## BEGIN
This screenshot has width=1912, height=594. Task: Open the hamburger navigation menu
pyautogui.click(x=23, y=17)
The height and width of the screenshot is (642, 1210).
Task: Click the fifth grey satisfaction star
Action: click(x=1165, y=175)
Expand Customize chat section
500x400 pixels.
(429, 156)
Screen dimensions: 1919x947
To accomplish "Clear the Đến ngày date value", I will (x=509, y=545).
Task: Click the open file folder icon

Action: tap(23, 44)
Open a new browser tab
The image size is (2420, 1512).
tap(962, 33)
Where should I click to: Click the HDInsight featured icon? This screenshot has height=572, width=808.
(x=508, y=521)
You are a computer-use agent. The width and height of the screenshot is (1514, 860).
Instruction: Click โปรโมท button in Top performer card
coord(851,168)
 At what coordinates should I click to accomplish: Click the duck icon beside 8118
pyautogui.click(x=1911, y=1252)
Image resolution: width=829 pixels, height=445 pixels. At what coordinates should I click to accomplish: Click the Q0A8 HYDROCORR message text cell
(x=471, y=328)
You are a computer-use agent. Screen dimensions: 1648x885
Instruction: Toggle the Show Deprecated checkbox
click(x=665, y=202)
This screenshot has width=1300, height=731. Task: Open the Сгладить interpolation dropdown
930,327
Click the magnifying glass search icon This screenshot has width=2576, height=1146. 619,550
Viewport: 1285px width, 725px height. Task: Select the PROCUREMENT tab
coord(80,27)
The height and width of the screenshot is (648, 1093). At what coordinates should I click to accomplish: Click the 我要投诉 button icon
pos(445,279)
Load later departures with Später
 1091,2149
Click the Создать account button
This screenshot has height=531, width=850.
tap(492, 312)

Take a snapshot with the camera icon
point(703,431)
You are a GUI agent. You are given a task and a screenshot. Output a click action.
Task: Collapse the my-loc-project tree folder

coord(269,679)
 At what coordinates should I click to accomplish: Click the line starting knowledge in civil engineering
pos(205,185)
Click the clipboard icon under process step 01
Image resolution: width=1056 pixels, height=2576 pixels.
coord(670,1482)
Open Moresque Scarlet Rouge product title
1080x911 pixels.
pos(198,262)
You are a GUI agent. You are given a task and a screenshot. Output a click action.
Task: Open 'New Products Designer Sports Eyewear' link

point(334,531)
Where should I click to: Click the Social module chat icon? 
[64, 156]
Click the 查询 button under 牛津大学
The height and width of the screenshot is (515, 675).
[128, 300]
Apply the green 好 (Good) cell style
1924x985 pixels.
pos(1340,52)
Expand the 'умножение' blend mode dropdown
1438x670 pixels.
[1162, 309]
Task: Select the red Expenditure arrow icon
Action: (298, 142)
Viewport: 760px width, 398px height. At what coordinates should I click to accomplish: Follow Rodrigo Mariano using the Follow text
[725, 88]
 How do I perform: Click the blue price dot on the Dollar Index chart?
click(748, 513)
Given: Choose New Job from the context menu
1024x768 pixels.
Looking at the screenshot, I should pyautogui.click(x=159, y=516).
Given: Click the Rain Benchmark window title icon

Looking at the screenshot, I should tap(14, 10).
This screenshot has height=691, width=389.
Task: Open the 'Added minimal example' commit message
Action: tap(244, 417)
## END
WHAT TO PRODUCE: Format the entries above as a numbered list, one line per item, and drop the blank lines.

COMPLETE ANSWER:
1. This screenshot has width=1912, height=594. Task: Open the hamburger navigation menu
2. pyautogui.click(x=23, y=17)
3. The height and width of the screenshot is (642, 1210).
4. Task: Click the fifth grey satisfaction star
5. Action: click(x=1165, y=175)
6. Expand Customize chat section
7. 500x400 pixels.
8. (429, 156)
9. Screen dimensions: 1919x947
10. To accomplish "Clear the Đến ngày date value", I will (x=509, y=545).
11. Task: Click the open file folder icon
12. Action: tap(23, 44)
13. Open a new browser tab
14. The image size is (2420, 1512).
15. tap(962, 33)
16. Where should I click to: Click the HDInsight featured icon? This screenshot has height=572, width=808.
17. (x=508, y=521)
18. You are a computer-use agent. The width and height of the screenshot is (1514, 860).
19. Instruction: Click โปรโมท button in Top performer card
20. coord(851,168)
21.  At what coordinates should I click to accomplish: Click the duck icon beside 8118
22. pyautogui.click(x=1911, y=1252)
23. Image resolution: width=829 pixels, height=445 pixels. At what coordinates should I click to accomplish: Click the Q0A8 HYDROCORR message text cell
24. (x=471, y=328)
25. You are a computer-use agent. Screen dimensions: 1648x885
26. Instruction: Toggle the Show Deprecated checkbox
27. click(x=665, y=202)
28. This screenshot has width=1300, height=731. Task: Open the Сгладить interpolation dropdown
29. 930,327
30. Click the magnifying glass search icon This screenshot has width=2576, height=1146. 619,550
31. Viewport: 1285px width, 725px height. Task: Select the PROCUREMENT tab
32. coord(80,27)
33. The height and width of the screenshot is (648, 1093). At what coordinates should I click to accomplish: Click the 我要投诉 button icon
34. pos(445,279)
35. Load later departures with Später
36.  1091,2149
37. Click the Создать account button
38. This screenshot has height=531, width=850.
39. tap(492, 312)
40. Take a snapshot with the camera icon
41. point(703,431)
42. You are a GUI agent. You are given a task and a screenshot. Output a click action.
43. Task: Collapse the my-loc-project tree folder
44. coord(269,679)
45.  At what coordinates should I click to accomplish: Click the line starting knowledge in civil engineering
46. pos(205,185)
47. Click the clipboard icon under process step 01
48. Image resolution: width=1056 pixels, height=2576 pixels.
49. coord(670,1482)
50. Open Moresque Scarlet Rouge product title
51. 1080x911 pixels.
52. pos(198,262)
53. You are a GUI agent. You are given a task and a screenshot. Output a click action.
54. Task: Open 'New Products Designer Sports Eyewear' link
55. point(334,531)
56. Where should I click to: Click the Social module chat icon? 
57. [64, 156]
58. Click the 查询 button under 牛津大学
59. The height and width of the screenshot is (515, 675).
60. [128, 300]
61. Apply the green 好 (Good) cell style
62. 1924x985 pixels.
63. pos(1340,52)
64. Expand the 'умножение' blend mode dropdown
65. 1438x670 pixels.
66. [1162, 309]
67. Task: Select the red Expenditure arrow icon
68. Action: (298, 142)
69. Viewport: 760px width, 398px height. At what coordinates should I click to accomplish: Follow Rodrigo Mariano using the Follow text
70. [725, 88]
71.  How do I perform: Click the blue price dot on the Dollar Index chart?
72. click(748, 513)
73. Given: Choose New Job from the context menu
74. 1024x768 pixels.
75. Looking at the screenshot, I should pyautogui.click(x=159, y=516).
76. Given: Click the Rain Benchmark window title icon
77. Looking at the screenshot, I should tap(14, 10).
78. This screenshot has height=691, width=389.
79. Task: Open the 'Added minimal example' commit message
80. Action: tap(244, 417)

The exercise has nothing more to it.